(Records from a data source)
"""
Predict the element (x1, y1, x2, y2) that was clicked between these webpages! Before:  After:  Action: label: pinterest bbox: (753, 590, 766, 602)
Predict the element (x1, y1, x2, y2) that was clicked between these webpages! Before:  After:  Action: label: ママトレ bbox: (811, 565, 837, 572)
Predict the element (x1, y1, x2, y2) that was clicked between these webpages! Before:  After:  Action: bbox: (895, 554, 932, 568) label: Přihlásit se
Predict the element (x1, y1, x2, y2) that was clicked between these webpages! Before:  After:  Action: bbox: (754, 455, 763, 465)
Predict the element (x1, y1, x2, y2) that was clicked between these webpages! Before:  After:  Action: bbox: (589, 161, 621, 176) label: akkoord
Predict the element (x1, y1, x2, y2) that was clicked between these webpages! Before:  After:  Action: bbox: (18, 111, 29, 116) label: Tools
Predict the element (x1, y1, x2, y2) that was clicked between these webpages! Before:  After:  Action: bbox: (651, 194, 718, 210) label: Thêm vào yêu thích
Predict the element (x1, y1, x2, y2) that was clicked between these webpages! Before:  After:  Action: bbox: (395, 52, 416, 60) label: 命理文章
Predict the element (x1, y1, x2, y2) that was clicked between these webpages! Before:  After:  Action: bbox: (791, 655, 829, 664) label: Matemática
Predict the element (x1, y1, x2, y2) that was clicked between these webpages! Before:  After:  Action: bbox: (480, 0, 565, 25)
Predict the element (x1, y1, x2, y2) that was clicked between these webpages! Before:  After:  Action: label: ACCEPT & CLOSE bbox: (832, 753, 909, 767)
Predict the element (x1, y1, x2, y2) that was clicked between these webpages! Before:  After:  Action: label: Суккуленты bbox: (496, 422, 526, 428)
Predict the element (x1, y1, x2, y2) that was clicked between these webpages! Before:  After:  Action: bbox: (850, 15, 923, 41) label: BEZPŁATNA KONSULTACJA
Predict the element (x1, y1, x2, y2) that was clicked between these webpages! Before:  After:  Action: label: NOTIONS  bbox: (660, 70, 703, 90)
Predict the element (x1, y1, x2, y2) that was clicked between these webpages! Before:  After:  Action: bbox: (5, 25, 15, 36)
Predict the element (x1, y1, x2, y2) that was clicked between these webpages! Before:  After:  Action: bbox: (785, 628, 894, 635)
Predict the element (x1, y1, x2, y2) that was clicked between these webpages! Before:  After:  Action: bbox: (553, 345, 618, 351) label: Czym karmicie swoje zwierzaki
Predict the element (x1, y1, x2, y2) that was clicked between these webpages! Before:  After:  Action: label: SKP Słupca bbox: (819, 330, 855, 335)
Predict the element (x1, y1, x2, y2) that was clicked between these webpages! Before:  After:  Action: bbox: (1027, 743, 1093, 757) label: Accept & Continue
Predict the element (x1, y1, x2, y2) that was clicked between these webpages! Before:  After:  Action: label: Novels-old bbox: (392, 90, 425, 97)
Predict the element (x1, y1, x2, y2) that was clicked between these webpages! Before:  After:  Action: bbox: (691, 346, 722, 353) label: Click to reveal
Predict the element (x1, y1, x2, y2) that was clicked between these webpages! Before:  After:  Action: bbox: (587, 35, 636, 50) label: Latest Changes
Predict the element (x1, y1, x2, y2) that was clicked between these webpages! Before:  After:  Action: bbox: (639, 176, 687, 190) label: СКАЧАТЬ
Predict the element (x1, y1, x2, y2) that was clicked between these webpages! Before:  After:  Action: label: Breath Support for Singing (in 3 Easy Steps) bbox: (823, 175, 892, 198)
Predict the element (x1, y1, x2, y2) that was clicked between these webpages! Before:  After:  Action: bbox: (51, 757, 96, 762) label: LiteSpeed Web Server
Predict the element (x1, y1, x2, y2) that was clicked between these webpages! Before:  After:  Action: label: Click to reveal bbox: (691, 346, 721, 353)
"""
Problem to work on: Write out all the rows again, replacing "webpages" with "web pages" wherever it occurs and leaving everything else as it is.

Response for this exercise:
Predict the element (x1, y1, x2, y2) that was clicked between these web pages! Before:  After:  Action: label: pinterest bbox: (753, 590, 766, 602)
Predict the element (x1, y1, x2, y2) that was clicked between these web pages! Before:  After:  Action: label: ママトレ bbox: (811, 565, 837, 572)
Predict the element (x1, y1, x2, y2) that was clicked between these web pages! Before:  After:  Action: bbox: (895, 554, 932, 568) label: Přihlásit se
Predict the element (x1, y1, x2, y2) that was clicked between these web pages! Before:  After:  Action: bbox: (754, 455, 763, 465)
Predict the element (x1, y1, x2, y2) that was clicked between these web pages! Before:  After:  Action: bbox: (589, 161, 621, 176) label: akkoord
Predict the element (x1, y1, x2, y2) that was clicked between these web pages! Before:  After:  Action: bbox: (18, 111, 29, 116) label: Tools
Predict the element (x1, y1, x2, y2) that was clicked between these web pages! Before:  After:  Action: bbox: (651, 194, 718, 210) label: Thêm vào yêu thích
Predict the element (x1, y1, x2, y2) that was clicked between these web pages! Before:  After:  Action: bbox: (395, 52, 416, 60) label: 命理文章
Predict the element (x1, y1, x2, y2) that was clicked between these web pages! Before:  After:  Action: bbox: (791, 655, 829, 664) label: Matemática
Predict the element (x1, y1, x2, y2) that was clicked between these web pages! Before:  After:  Action: bbox: (480, 0, 565, 25)
Predict the element (x1, y1, x2, y2) that was clicked between these web pages! Before:  After:  Action: label: ACCEPT & CLOSE bbox: (832, 753, 909, 767)
Predict the element (x1, y1, x2, y2) that was clicked between these web pages! Before:  After:  Action: label: Суккуленты bbox: (496, 422, 526, 428)
Predict the element (x1, y1, x2, y2) that was clicked between these web pages! Before:  After:  Action: bbox: (850, 15, 923, 41) label: BEZPŁATNA KONSULTACJA
Predict the element (x1, y1, x2, y2) that was clicked between these web pages! Before:  After:  Action: label: NOTIONS  bbox: (660, 70, 703, 90)
Predict the element (x1, y1, x2, y2) that was clicked between these web pages! Before:  After:  Action: bbox: (5, 25, 15, 36)
Predict the element (x1, y1, x2, y2) that was clicked between these web pages! Before:  After:  Action: bbox: (785, 628, 894, 635)
Predict the element (x1, y1, x2, y2) that was clicked between these web pages! Before:  After:  Action: bbox: (553, 345, 618, 351) label: Czym karmicie swoje zwierzaki
Predict the element (x1, y1, x2, y2) that was clicked between these web pages! Before:  After:  Action: label: SKP Słupca bbox: (819, 330, 855, 335)
Predict the element (x1, y1, x2, y2) that was clicked between these web pages! Before:  After:  Action: bbox: (1027, 743, 1093, 757) label: Accept & Continue
Predict the element (x1, y1, x2, y2) that was clicked between these web pages! Before:  After:  Action: label: Novels-old bbox: (392, 90, 425, 97)
Predict the element (x1, y1, x2, y2) that was clicked between these web pages! Before:  After:  Action: bbox: (691, 346, 722, 353) label: Click to reveal
Predict the element (x1, y1, x2, y2) that was clicked between these web pages! Before:  After:  Action: bbox: (587, 35, 636, 50) label: Latest Changes
Predict the element (x1, y1, x2, y2) that was clicked between these web pages! Before:  After:  Action: bbox: (639, 176, 687, 190) label: СКАЧАТЬ
Predict the element (x1, y1, x2, y2) that was clicked between these web pages! Before:  After:  Action: label: Breath Support for Singing (in 3 Easy Steps) bbox: (823, 175, 892, 198)
Predict the element (x1, y1, x2, y2) that was clicked between these web pages! Before:  After:  Action: bbox: (51, 757, 96, 762) label: LiteSpeed Web Server
Predict the element (x1, y1, x2, y2) that was clicked between these web pages! Before:  After:  Action: label: Click to reveal bbox: (691, 346, 721, 353)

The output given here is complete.